:: What to work on ::
Reproduce every record below word for word and include no pictures.

:: Records ::

——————————

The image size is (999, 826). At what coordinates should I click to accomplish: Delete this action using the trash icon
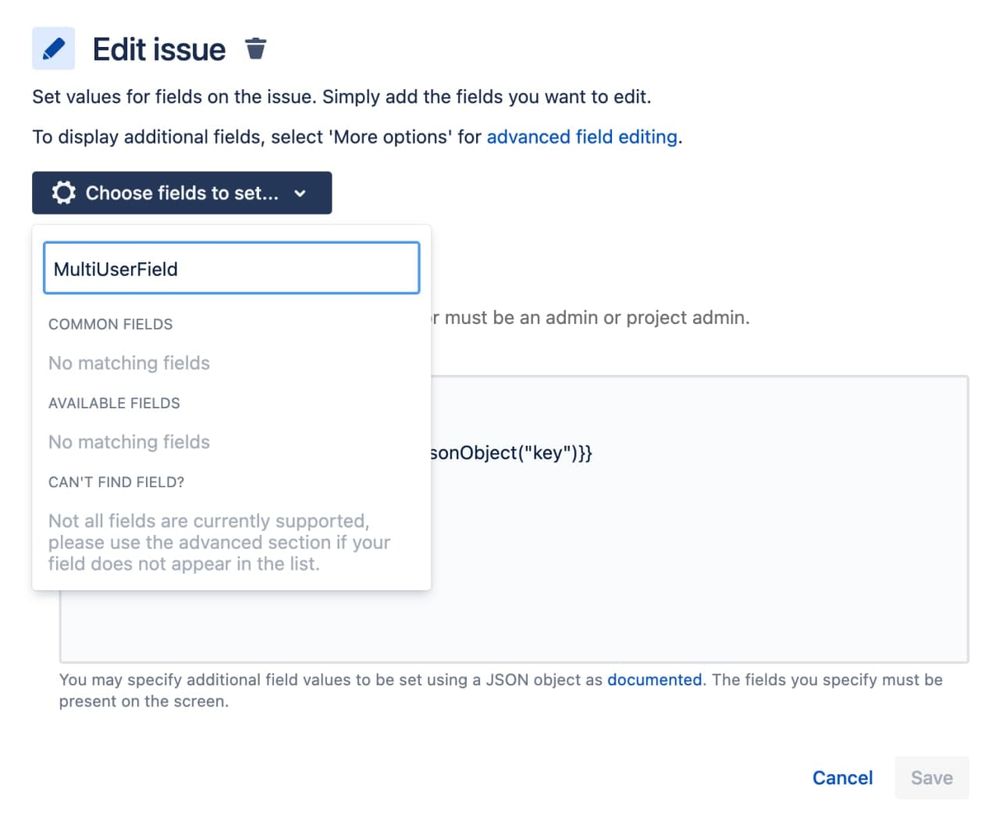[x=255, y=48]
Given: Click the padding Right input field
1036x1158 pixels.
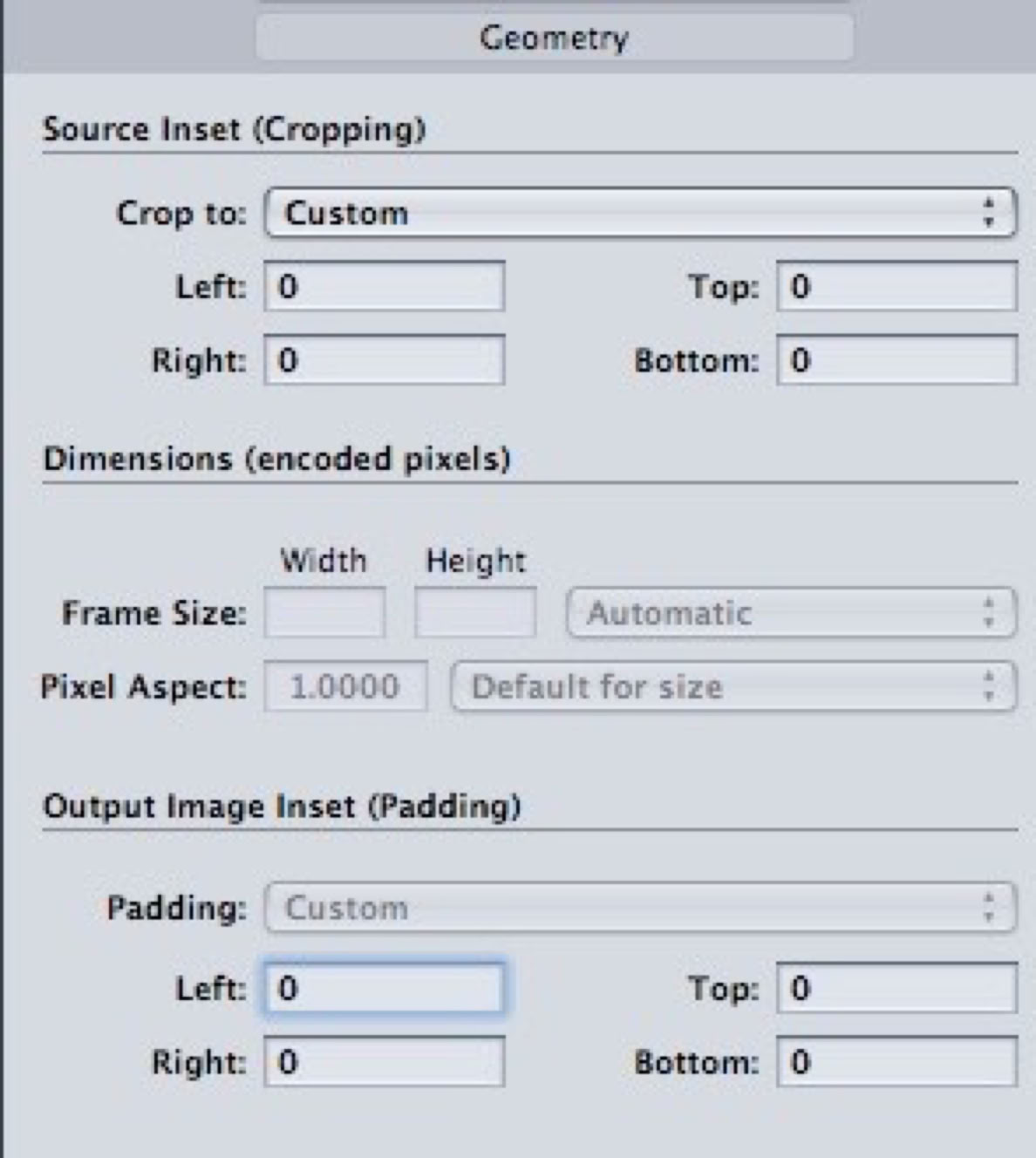Looking at the screenshot, I should tap(385, 1062).
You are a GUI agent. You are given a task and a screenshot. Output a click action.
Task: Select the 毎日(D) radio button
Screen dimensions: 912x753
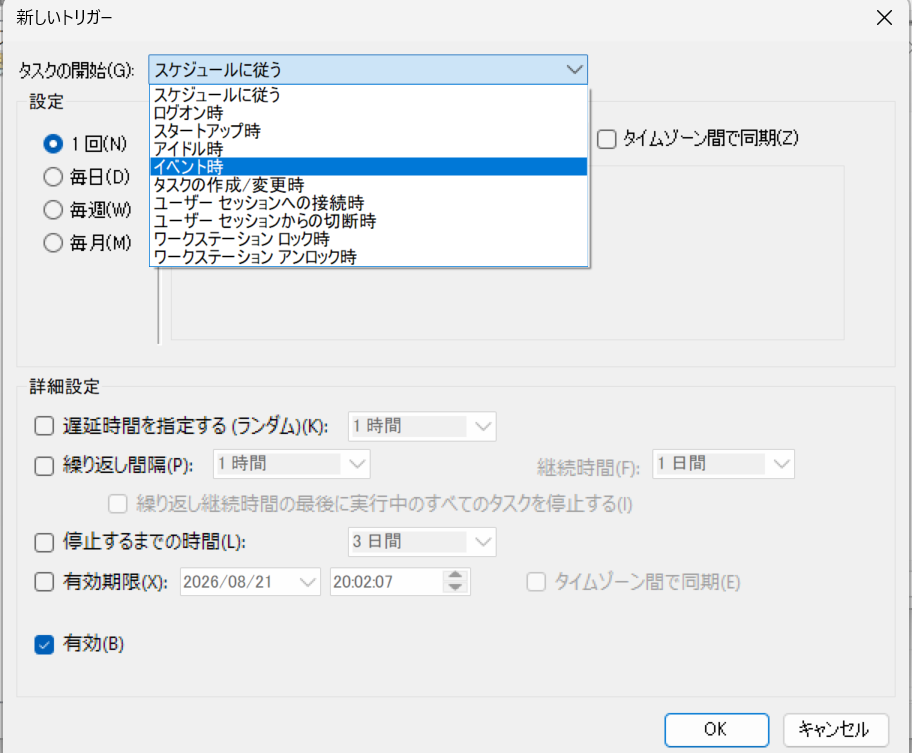tap(53, 173)
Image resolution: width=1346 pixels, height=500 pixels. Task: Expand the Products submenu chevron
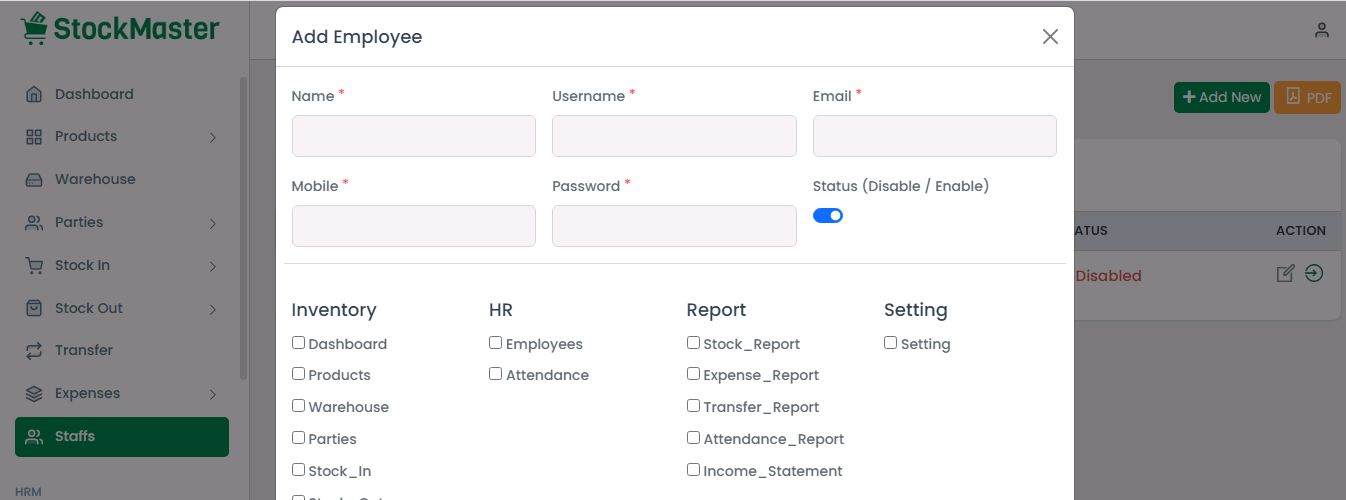pos(213,137)
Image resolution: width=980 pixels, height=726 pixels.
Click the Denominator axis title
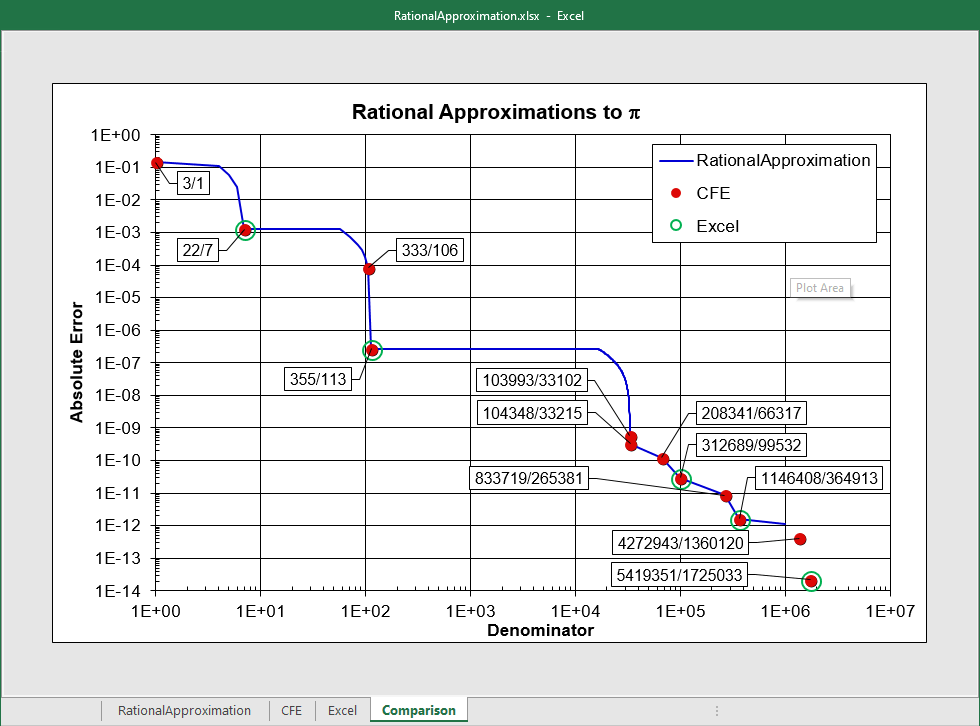point(539,630)
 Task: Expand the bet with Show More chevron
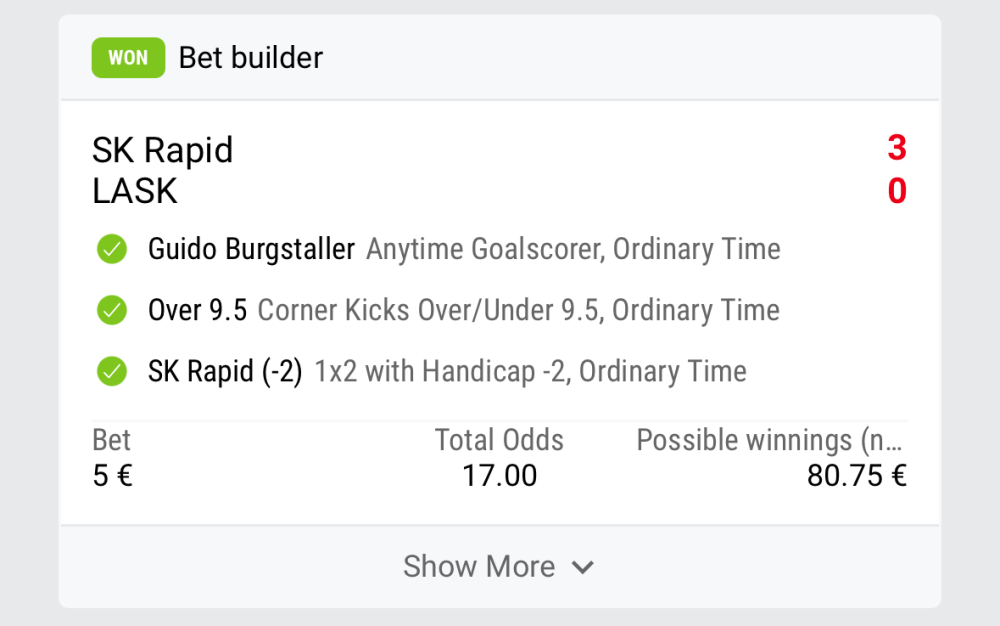pos(583,568)
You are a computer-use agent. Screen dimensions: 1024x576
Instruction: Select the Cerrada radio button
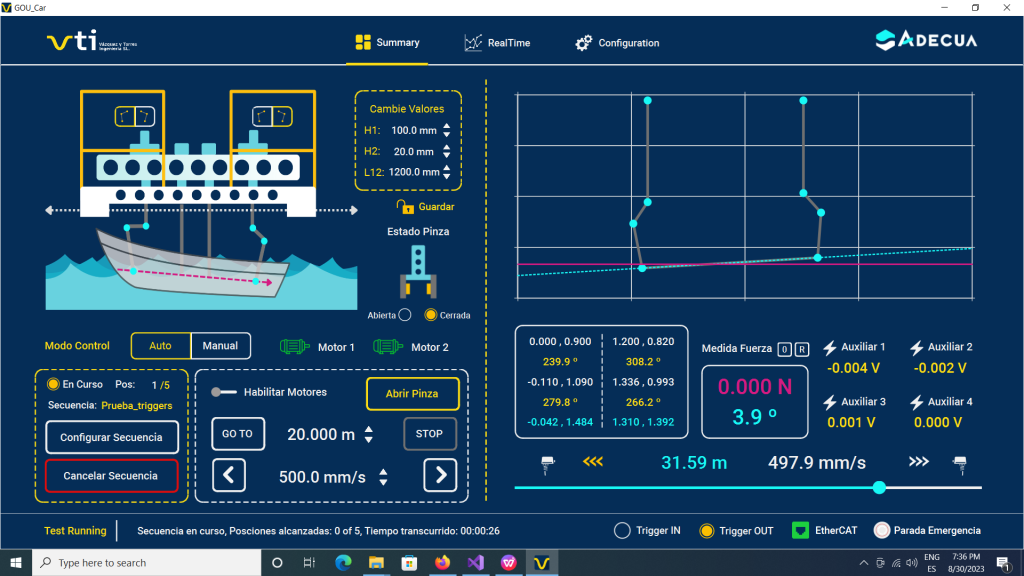click(432, 315)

——————————

:: Task answer ::
The image size is (999, 826). At what coordinates should I click to accomplish: Delete this action using the trash icon
[x=255, y=48]
Given: Click the padding Right input field
1036x1158 pixels.
Looking at the screenshot, I should tap(385, 1062).
You are a GUI agent. You are given a task and a screenshot. Output a click action.
Task: Select the 毎日(D) radio button
Screen dimensions: 912x753
tap(53, 173)
Image resolution: width=1346 pixels, height=500 pixels. Task: Expand the Products submenu chevron
pos(213,137)
Image resolution: width=980 pixels, height=726 pixels.
Click the Denominator axis title
point(539,630)
 Task: Expand the bet with Show More chevron
pos(583,568)
You are a computer-use agent. Screen dimensions: 1024x576
Instruction: Select the Cerrada radio button
click(432, 315)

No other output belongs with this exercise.